Fixing errors is critical so that emergency dispatchers can rely on the accuracy of transferred address ranges.
Batch methods found errors, which we reviewed in ArcMap. Here, magenta highlights an address feature section referenced by multiple Road Inventory features.
Yellow highlights an address feature section that has not been referenced at all, which could result in some house addresses not being transferred.
As we related feature sections, we automatically created arrows between their midpoints.
If the arrows would be too short to see easily, we created circles around the midpoints instead.
The longest arrow here stands out clearly, drawing attention to an incorrect relation.
Whenever the data sets are updated, relations must be efficiently updated to support continued transfer of attributes between the data sets.
Relations are revisited when their date stamps are older than the edit date stamps of their associated features.
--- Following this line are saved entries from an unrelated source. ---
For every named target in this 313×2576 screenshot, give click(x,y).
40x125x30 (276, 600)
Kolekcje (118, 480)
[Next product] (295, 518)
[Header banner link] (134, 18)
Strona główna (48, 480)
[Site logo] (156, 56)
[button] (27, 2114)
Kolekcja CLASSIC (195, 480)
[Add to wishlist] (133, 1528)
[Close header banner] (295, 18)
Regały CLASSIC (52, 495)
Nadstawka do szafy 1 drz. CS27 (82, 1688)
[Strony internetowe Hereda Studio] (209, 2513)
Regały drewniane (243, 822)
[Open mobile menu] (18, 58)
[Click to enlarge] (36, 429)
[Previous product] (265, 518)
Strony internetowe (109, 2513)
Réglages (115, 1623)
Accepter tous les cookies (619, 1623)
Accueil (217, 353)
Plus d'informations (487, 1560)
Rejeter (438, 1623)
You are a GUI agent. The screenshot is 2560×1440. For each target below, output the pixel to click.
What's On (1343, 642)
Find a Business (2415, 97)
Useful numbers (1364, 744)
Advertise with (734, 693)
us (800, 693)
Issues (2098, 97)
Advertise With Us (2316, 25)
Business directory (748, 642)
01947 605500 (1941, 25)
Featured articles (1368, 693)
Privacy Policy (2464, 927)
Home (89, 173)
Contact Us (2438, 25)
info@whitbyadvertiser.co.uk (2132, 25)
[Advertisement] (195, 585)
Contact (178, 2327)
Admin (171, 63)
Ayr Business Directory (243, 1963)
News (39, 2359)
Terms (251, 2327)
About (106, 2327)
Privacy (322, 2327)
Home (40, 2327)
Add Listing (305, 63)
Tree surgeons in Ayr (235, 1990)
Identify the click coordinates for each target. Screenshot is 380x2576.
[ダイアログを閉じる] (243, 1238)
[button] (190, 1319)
The address database lacks an edit date field, so we use a comparison tool to identify features that have changed.
We create new relations for new features in either data set.
This was a sizeable effort, and automation benefits were limited.
However, considering the completeness and accuracy of the relations we built, the staff time was quite low.
It is a rough estimate, since the workers were doing other tasks while creating the relations; and I have tried to adjust their time accordingly.
Because the relations were built using the same event system used for the other Road Inventory attributes, it was easy to migrate them to Roads and Highways, which MassDOT adopted near the end of the project.
Roads and Highways moves event editing to the browser, so we had to redo our tool for creating complex relations.
The relations must be maintained, at least until the address data agency reviews and accepts them.
They can then be used to transfer address attributes to the Road Inventory, and the address agency could take over maintenance responsibility.
Roads and Highways makes it easy to expose applicable parts of the Road Inventory to other groups so they can perform editing and maintenance on their own data.
This slide shows what would change in a one-to-one relation if the two features are drawn in opposing directions.
As I described in the previous illustration, the from- and to-measure values must be swapped so that when direction-sensitive attributes are pulled across the relation they can be transformed appropriately.
Here, sections of one Road Inventory feature are associated with multiple address features.
And, as I hinted earlier, a big stumbling block in relating two road data sets may be in their representation of divided roads.
A data set may use a separate GIS line for each carriageway or barrel, or only one.
A data set may not be consistent about it, and two data sets using the same standard still can differ if a road reconstruction project that adds or subtracts a median has gone unnoticed in one, but not the other.
The complex relation scheme must be able to encode the association between a single line in one data set and dual lines in the other…
…and vice versa.
Finally, the complex relation scheme should handle even cases where there is no associated feature in the other data set. This is simply a workflow consideration. If references to such features are not recorded with a complex relation, they cannot easily be distinguished from features that have been newly added to either data set and whose association with the other data set has not yet been determined. In other words, they could end up being needlessly reviewed repeatedly as the complex relation is updated for edits in the two data sets.